Yesterday concluded this year's Human Rights Watch Film Festival in New York. On Wednesday night I caught the 12th installment in a 12 part series entitled How Democracy Works Now: Twelve Stories. The last in the group is Last Best Chance, a chronicle of Senator Edward Kennedy's battle for comprehensive immigration reform in the U.S. Filmmakers Michael Camerini and Shari Robertson were on hand for Q & A afterward and several of the questions were about clarification. That being said, the film did a remarkable job of making something complex fairly clear and interesting. It also depicted a passionate, hardworking senator (and his team) who spent his life fighting for human rights, whether it immigration or health care reform.

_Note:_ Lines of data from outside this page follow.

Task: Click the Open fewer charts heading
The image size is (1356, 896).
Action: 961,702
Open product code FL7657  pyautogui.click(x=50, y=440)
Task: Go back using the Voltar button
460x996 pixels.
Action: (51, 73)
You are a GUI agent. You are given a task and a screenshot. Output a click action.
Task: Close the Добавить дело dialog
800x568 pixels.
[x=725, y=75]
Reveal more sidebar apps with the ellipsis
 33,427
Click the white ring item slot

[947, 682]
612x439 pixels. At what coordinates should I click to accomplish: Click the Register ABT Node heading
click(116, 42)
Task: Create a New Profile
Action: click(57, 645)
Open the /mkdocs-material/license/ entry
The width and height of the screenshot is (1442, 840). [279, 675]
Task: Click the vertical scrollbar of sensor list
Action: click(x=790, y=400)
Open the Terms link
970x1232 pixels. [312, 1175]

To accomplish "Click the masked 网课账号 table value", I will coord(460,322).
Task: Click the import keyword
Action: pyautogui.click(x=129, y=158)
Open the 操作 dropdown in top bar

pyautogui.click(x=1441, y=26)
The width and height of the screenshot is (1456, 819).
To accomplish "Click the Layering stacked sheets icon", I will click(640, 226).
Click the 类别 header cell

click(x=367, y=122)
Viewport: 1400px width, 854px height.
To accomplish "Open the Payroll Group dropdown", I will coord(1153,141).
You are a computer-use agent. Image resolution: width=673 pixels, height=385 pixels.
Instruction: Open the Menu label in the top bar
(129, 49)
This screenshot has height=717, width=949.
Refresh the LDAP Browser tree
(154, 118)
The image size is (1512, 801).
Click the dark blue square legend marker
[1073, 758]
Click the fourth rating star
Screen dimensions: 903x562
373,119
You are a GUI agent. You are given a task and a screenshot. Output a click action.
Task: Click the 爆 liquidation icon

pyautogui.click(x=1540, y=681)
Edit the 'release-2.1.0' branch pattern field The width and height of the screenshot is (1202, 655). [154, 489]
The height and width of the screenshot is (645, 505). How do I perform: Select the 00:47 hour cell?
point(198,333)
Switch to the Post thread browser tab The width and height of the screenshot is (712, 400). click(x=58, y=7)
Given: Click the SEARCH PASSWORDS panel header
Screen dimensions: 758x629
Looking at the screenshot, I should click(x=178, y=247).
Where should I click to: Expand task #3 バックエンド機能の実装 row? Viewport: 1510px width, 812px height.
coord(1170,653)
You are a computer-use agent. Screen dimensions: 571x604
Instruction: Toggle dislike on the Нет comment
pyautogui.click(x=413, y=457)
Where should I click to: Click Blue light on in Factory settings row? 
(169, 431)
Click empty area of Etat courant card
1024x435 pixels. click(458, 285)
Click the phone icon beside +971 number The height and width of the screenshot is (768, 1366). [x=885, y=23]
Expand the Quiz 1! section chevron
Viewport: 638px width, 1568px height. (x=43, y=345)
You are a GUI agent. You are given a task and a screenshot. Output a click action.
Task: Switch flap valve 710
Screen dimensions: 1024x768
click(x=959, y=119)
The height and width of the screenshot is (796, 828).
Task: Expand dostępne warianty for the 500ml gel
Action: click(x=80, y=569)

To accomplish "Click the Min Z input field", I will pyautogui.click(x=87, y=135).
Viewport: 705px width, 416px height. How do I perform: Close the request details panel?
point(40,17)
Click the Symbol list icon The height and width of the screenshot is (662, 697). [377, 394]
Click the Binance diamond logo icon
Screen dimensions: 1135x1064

The real story here though, in my opinion, is the anatomy of a bill (Senator Kennedy's presence adds romance to what could be a pretty dry subject on the surface) . How a bill becomes, or doesn't become law. It's fascinating and enlightening to see the politics and red tape that a bill goes through and all the different personalities and reasoning that can make or break it. The people who work tirelessly to reach something, then have to watch it get twisted and torn to shreds. A long and agonizing death.
The film does a great job of raising some pretty interesting questions too. For instance, when does a bi-partison effort become too much of a compromise for one party or the other, and are those compromises worth reaching an agreement and getting a bill passed? Of course we know this one from 2007 didn't get passed, but for me it didn't make the film experience less interesting or even less hopeful.
The filmmaker, Sheri Robertson said she wrote Senator Kennedy after the bill had died, thanking him for everything (they had filmed since 2001!). She said he replied to her letter saying, "Come back. We're not done."